Aim of the task: Transfer the data from the line containing "Jupiter (469, 346)" through the end, requests included, adding -79 to every number in the answer coordinates. Leave out the pictures.

Provided information:
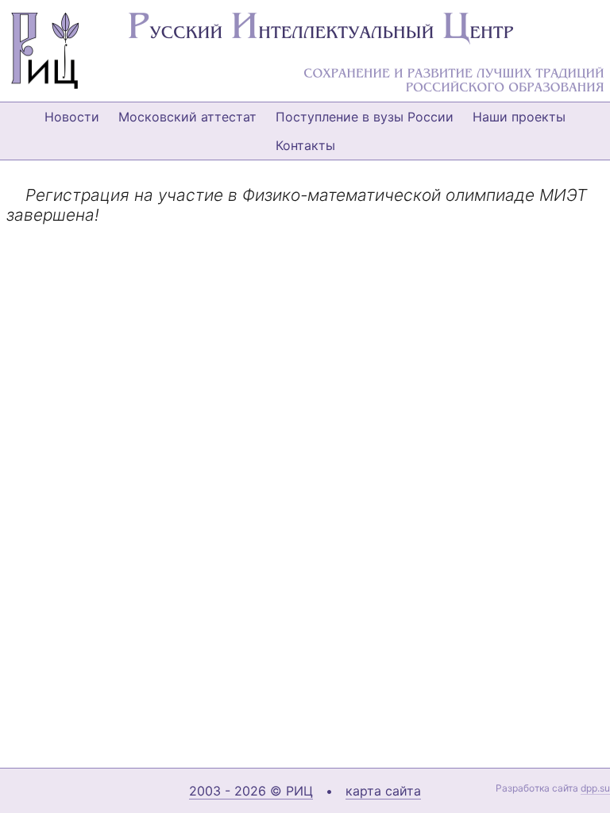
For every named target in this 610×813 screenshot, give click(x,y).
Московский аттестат (187, 117)
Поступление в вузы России (365, 117)
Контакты (305, 145)
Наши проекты (519, 117)
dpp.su (595, 788)
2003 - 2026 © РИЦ (251, 791)
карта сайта (383, 791)
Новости (71, 117)
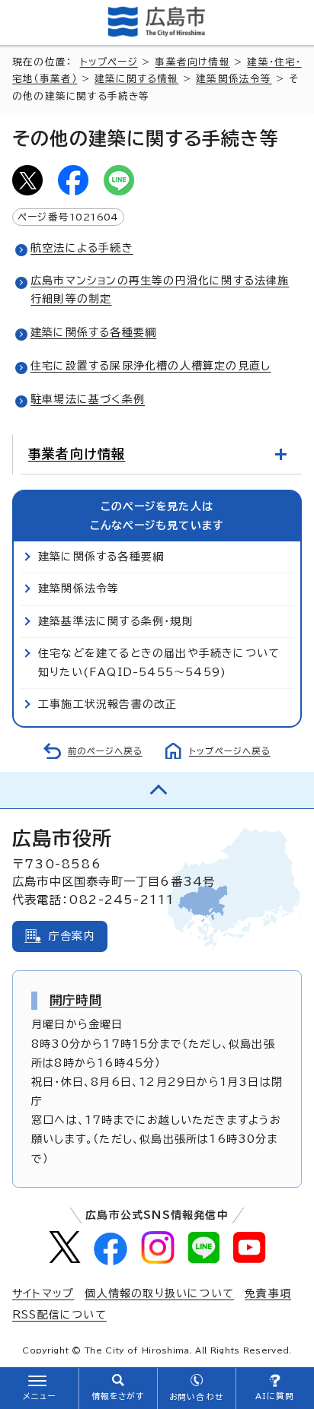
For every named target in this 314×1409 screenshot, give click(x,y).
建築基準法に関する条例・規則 (116, 621)
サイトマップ (43, 1293)
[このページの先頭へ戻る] (157, 790)
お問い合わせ (196, 1397)
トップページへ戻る (230, 751)
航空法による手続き (81, 248)
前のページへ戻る (105, 751)
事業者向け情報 (192, 62)
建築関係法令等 (233, 79)
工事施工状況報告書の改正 (107, 704)
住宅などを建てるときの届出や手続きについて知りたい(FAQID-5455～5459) (159, 663)
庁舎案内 (72, 936)
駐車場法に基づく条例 (87, 399)
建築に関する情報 (137, 79)
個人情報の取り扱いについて (159, 1293)
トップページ (109, 62)
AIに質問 (274, 1396)
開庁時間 (76, 1000)
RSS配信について (59, 1314)
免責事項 (268, 1293)
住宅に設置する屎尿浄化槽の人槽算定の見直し (150, 365)
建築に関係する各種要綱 (93, 332)
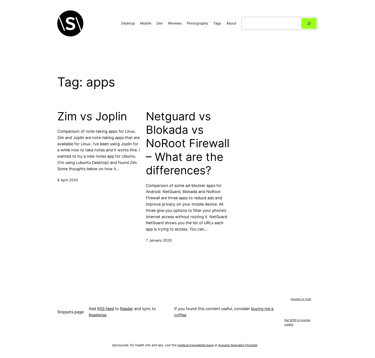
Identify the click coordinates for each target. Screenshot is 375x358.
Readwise (97, 315)
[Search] (309, 23)
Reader (126, 308)
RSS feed (105, 308)
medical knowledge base (195, 345)
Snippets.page (70, 312)
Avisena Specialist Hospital (237, 345)
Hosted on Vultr (301, 299)
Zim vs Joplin (92, 116)
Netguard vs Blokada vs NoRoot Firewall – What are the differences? (187, 143)
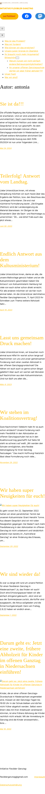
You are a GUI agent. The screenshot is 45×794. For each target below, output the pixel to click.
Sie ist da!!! (12, 104)
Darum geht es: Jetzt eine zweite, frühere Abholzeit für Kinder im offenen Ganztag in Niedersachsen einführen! (21, 657)
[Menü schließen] (2, 35)
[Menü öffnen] (2, 29)
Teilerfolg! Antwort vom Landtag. (20, 179)
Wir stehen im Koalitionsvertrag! (18, 415)
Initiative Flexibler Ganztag (16, 8)
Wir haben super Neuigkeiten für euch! (22, 493)
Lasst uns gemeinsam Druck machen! (22, 340)
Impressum (39, 777)
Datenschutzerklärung (11, 785)
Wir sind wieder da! (20, 574)
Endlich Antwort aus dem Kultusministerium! (21, 259)
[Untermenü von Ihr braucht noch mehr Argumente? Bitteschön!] (17, 58)
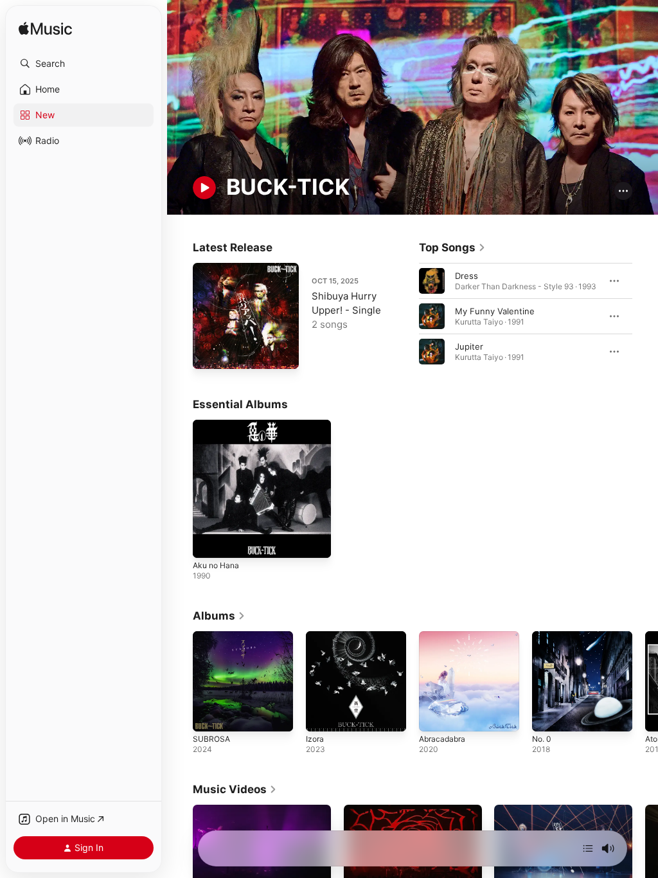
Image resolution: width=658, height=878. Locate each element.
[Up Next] (588, 848)
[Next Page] (645, 316)
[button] (83, 64)
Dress (466, 276)
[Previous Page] (406, 316)
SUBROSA (211, 739)
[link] (452, 247)
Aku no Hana (216, 565)
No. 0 (541, 739)
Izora (315, 739)
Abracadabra (442, 739)
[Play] (204, 187)
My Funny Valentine (495, 311)
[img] (45, 29)
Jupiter (469, 346)
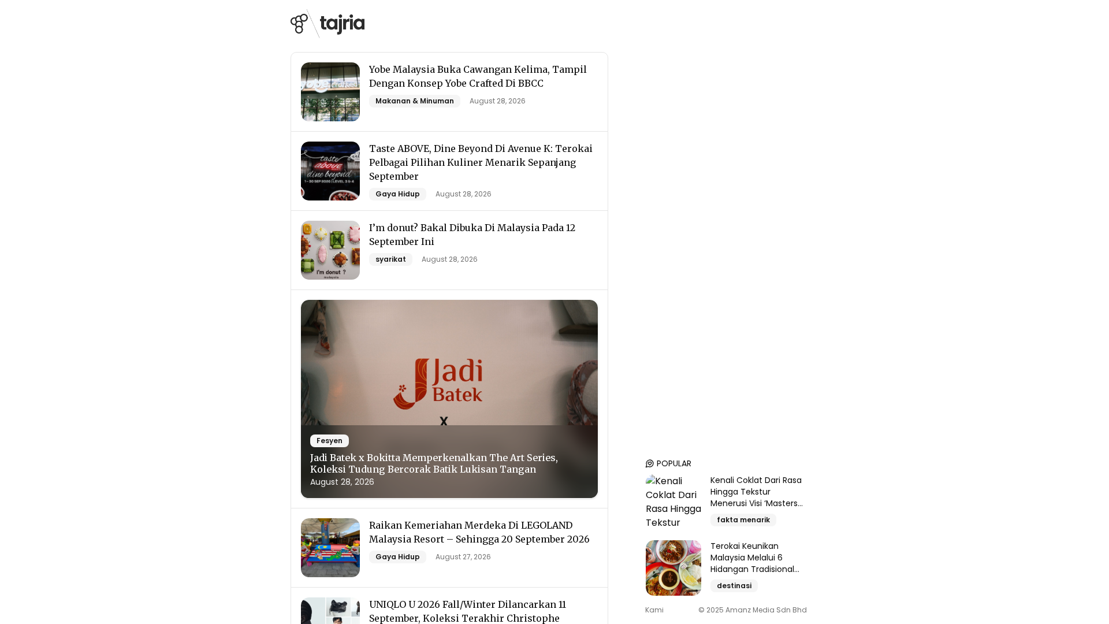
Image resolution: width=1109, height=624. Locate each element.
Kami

Exercise result:
Jupiter (390, 267)
Image resolution: width=1109, height=624. Locate each element.
Kami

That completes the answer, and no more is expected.